Source data:
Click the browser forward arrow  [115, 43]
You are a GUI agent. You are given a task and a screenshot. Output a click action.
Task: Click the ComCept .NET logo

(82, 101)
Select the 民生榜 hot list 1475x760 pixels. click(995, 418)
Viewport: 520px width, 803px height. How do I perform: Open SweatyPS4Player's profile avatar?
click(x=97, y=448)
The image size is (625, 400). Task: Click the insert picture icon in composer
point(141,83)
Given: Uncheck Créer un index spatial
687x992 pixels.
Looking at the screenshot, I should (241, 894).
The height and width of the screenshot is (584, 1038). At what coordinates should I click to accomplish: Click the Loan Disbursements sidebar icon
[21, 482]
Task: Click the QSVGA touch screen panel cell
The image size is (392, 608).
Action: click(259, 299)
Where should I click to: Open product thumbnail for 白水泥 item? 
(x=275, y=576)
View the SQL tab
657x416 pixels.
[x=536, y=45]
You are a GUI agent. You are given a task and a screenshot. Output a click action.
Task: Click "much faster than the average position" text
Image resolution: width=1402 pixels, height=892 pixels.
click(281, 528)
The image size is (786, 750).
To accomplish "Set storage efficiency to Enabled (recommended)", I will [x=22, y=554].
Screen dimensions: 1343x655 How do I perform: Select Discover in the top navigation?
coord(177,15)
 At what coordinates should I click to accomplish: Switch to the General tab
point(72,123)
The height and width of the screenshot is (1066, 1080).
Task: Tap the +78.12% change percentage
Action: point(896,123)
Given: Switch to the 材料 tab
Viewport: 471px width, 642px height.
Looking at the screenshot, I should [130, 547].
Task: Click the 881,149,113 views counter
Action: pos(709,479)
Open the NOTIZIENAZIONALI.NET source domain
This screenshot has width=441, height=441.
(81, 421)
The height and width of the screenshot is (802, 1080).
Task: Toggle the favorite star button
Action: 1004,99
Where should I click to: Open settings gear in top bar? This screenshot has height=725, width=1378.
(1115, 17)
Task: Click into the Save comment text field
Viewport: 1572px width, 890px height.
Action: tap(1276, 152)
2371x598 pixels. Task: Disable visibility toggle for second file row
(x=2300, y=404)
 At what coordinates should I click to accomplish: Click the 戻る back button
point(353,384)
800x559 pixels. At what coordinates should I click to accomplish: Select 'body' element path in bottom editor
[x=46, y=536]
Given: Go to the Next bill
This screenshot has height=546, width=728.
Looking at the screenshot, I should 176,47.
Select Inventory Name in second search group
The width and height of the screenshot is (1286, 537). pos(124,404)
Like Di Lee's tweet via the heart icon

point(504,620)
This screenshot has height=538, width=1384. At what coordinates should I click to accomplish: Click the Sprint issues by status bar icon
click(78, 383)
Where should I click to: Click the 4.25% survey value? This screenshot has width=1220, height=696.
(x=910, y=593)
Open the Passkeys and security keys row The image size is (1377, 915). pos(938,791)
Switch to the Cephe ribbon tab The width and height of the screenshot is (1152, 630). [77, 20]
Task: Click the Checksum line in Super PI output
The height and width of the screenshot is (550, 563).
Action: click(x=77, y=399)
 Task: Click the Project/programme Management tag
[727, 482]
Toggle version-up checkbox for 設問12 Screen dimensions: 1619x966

Exercise directions: Beginning with the line that has "2371x598 pixels. Task: Disable" and ending with the line that has "Open the Passkeys", set down the lines above exactly and include no others.

Finished task:
2371x598 pixels. Task: Disable visibility toggle for second file row
(x=2300, y=404)
 At what coordinates should I click to accomplish: Click the 戻る back button
point(353,384)
800x559 pixels. At what coordinates should I click to accomplish: Select 'body' element path in bottom editor
[x=46, y=536]
Given: Go to the Next bill
This screenshot has height=546, width=728.
Looking at the screenshot, I should 176,47.
Select Inventory Name in second search group
The width and height of the screenshot is (1286, 537). pos(124,404)
Like Di Lee's tweet via the heart icon

point(504,620)
This screenshot has height=538, width=1384. At what coordinates should I click to accomplish: Click the Sprint issues by status bar icon
click(78, 383)
Where should I click to: Click the 4.25% survey value? This screenshot has width=1220, height=696.
(x=910, y=593)
Open the Passkeys and security keys row The image size is (1377, 915). pos(938,791)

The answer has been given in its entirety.